== Segment start ==

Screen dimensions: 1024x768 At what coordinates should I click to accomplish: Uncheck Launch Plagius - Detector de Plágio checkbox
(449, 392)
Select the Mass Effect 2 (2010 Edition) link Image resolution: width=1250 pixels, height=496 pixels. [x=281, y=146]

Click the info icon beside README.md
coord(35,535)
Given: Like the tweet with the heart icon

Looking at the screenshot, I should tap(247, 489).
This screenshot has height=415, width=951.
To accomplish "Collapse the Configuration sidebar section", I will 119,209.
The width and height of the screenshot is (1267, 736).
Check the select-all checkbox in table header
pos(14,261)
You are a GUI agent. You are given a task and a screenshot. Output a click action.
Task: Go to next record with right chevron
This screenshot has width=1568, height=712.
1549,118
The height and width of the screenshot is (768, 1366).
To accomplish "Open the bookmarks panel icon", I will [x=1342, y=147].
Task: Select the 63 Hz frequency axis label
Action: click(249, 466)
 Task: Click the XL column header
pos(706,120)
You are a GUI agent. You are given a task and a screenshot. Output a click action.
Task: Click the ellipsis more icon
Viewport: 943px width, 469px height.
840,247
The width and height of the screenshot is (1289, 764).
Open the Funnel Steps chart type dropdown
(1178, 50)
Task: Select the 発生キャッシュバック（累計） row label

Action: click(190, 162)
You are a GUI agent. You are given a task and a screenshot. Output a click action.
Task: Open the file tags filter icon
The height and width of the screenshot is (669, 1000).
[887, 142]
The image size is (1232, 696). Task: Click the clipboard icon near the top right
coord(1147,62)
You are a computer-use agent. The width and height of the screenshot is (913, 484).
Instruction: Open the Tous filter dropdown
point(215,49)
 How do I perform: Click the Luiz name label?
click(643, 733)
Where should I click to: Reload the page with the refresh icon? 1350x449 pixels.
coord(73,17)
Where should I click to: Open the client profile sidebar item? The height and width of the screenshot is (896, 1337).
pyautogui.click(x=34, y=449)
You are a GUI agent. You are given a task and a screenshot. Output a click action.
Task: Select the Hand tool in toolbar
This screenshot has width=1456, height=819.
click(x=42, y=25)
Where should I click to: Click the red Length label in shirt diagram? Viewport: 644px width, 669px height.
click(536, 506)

== Segment end ==

=== Activity ===
From the first line to the last, write out the listing exactly.

=== Answer section ===
Screen dimensions: 1024x768 At what coordinates should I click to accomplish: Uncheck Launch Plagius - Detector de Plágio checkbox
(449, 392)
Select the Mass Effect 2 (2010 Edition) link Image resolution: width=1250 pixels, height=496 pixels. [x=281, y=146]

Click the info icon beside README.md
coord(35,535)
Given: Like the tweet with the heart icon

Looking at the screenshot, I should tap(247, 489).
This screenshot has height=415, width=951.
To accomplish "Collapse the Configuration sidebar section", I will 119,209.
The width and height of the screenshot is (1267, 736).
Check the select-all checkbox in table header
pos(14,261)
You are a GUI agent. You are given a task and a screenshot. Output a click action.
Task: Go to next record with right chevron
This screenshot has width=1568, height=712.
1549,118
The height and width of the screenshot is (768, 1366).
To accomplish "Open the bookmarks panel icon", I will [x=1342, y=147].
Task: Select the 63 Hz frequency axis label
Action: click(249, 466)
 Task: Click the XL column header
pos(706,120)
You are a GUI agent. You are given a task and a screenshot. Output a click action.
Task: Click the ellipsis more icon
Viewport: 943px width, 469px height.
840,247
The width and height of the screenshot is (1289, 764).
Open the Funnel Steps chart type dropdown
(1178, 50)
Task: Select the 発生キャッシュバック（累計） row label

Action: click(190, 162)
You are a GUI agent. You are given a task and a screenshot. Output a click action.
Task: Open the file tags filter icon
The height and width of the screenshot is (669, 1000).
[887, 142]
The image size is (1232, 696). Task: Click the clipboard icon near the top right
coord(1147,62)
You are a computer-use agent. The width and height of the screenshot is (913, 484).
Instruction: Open the Tous filter dropdown
point(215,49)
 How do I perform: Click the Luiz name label?
click(643, 733)
Where should I click to: Reload the page with the refresh icon? 1350x449 pixels.
coord(73,17)
Where should I click to: Open the client profile sidebar item? The height and width of the screenshot is (896, 1337).
pyautogui.click(x=34, y=449)
You are a GUI agent. You are given a task and a screenshot. Output a click action.
Task: Select the Hand tool in toolbar
This screenshot has width=1456, height=819.
click(x=42, y=25)
Where should I click to: Click the red Length label in shirt diagram? Viewport: 644px width, 669px height.
click(536, 506)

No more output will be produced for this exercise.